The WakeMate was an electronic device with sensors intended to be used to monitor the sleep state of the user using actigraphy. It would connect to the user's mobile phone via Bluetooth to record sleep data and to signal the phone to wake them in the lightest phase of sleep within the 20-minute window prior the desired alarm time. It also had a suite of online tools to help people maximize the efficiency of their sleep and improve their sleep quality.

The WakeMate project was delayed multiple times, which caused some backers in the project to pull out before the device had even shipped. The product eventually shipped to a limited number of backers. However, the launch was plagued by a USB charger recall and compatibility issues with Android.

==Perfect Third==

Perfect Third Inc. is a consumer electronics company founded in December 2009 by Arun Gupta, a Yale University student, and Greg Nemeth, a Columbia University student. They were joined shortly thereafter by Craig Lewiston, who had recently earned his doctorate from the Harvard-MIT Division of Health Sciences and Technology, and Tom Davis, a seasoned startup veteran who previously ran TicketStumbler. Located in San Francisco, CA, the company received seed funding from Y Combinator which allowed them to launch their first product, the WakeMate.

Competing products to the WakeMate include the aXbo alarm clock, the Sleeptracker wristwatch, and the Zeo Personal Sleep Coach.

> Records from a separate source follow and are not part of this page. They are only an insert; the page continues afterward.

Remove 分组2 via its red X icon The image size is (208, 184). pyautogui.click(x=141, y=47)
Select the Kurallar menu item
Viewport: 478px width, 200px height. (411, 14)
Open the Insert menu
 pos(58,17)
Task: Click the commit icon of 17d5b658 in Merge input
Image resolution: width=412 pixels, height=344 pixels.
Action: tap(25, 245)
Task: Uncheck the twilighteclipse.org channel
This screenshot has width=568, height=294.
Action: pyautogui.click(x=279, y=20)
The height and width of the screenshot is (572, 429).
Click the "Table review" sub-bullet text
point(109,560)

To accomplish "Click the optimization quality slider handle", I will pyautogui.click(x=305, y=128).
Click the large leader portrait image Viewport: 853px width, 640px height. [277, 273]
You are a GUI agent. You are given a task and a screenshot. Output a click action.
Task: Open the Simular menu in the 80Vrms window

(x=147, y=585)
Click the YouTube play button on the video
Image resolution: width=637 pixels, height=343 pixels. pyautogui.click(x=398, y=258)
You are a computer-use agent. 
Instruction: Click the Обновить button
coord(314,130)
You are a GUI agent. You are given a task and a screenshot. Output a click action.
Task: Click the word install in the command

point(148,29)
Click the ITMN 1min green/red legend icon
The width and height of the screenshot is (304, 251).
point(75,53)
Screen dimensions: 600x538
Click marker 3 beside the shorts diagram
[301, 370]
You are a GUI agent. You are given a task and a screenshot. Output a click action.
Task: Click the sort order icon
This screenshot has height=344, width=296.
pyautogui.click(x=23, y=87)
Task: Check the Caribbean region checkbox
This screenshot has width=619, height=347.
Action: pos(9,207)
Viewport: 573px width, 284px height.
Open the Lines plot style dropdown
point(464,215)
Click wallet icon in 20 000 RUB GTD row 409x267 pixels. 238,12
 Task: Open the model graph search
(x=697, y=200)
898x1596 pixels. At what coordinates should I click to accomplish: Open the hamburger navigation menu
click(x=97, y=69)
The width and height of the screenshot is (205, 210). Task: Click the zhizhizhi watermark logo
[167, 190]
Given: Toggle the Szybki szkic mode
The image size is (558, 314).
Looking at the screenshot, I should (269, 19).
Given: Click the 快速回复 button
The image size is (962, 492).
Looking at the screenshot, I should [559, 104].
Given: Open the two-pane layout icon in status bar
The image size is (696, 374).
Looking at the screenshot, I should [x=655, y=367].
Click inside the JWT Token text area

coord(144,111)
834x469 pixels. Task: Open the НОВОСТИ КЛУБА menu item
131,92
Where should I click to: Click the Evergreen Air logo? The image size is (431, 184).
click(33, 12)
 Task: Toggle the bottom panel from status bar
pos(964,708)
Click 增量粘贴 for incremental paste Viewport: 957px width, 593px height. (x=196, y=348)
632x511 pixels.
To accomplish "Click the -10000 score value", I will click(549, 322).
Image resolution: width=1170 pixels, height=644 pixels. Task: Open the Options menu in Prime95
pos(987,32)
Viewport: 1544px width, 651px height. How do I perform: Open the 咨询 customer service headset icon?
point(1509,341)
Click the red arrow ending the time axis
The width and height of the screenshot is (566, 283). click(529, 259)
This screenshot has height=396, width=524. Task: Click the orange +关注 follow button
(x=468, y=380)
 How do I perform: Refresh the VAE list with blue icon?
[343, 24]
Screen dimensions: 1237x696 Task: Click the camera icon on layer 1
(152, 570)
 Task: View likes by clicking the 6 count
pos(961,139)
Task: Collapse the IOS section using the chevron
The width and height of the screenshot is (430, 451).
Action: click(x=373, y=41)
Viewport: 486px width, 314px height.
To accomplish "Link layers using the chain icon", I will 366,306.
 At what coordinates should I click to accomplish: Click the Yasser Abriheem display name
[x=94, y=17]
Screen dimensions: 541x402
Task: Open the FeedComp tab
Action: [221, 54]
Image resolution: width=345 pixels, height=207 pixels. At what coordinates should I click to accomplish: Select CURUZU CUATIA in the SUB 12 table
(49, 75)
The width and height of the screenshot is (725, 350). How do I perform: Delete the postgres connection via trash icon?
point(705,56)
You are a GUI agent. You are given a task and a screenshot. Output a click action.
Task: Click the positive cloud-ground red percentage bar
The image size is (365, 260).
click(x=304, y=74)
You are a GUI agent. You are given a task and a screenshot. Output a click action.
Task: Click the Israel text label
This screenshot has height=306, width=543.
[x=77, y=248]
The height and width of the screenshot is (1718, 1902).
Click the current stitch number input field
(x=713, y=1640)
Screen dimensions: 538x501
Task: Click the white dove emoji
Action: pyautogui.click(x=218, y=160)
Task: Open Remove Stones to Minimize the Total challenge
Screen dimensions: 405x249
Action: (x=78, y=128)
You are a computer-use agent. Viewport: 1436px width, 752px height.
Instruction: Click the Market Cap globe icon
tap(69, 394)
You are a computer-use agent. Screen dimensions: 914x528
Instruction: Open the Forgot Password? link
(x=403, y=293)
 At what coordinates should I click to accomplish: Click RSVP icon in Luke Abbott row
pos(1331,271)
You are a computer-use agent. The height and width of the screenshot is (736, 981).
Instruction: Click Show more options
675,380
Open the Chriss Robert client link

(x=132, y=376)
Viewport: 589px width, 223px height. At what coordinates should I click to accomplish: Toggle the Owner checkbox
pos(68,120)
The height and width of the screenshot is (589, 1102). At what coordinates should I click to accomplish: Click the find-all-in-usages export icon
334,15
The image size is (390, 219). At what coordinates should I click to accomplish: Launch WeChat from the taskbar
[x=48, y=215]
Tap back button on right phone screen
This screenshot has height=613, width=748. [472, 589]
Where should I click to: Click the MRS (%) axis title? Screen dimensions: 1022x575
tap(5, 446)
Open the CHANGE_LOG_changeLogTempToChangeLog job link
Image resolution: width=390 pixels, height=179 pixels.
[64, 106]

==End of production/ceasing of business==
On June 27, 2012, Arun Gupta stated the following in a blog post: "...as many of you have guessed, we have exhausted our capital and will no longer be making any more WakeMates. Currently our plan is to keep the service going while we work on open sourcing the technology. Hopefully this will ensure that you can continue to enjoy the product and its benefits even after the company no longer exists"

==USB charger recall==
After a report that the USB charger brick included in the first shipment of WakeMates spontaneously burst into flames, Perfect Third Inc. recalled all USB charger bricks and warned its customers by email and phone not to use them.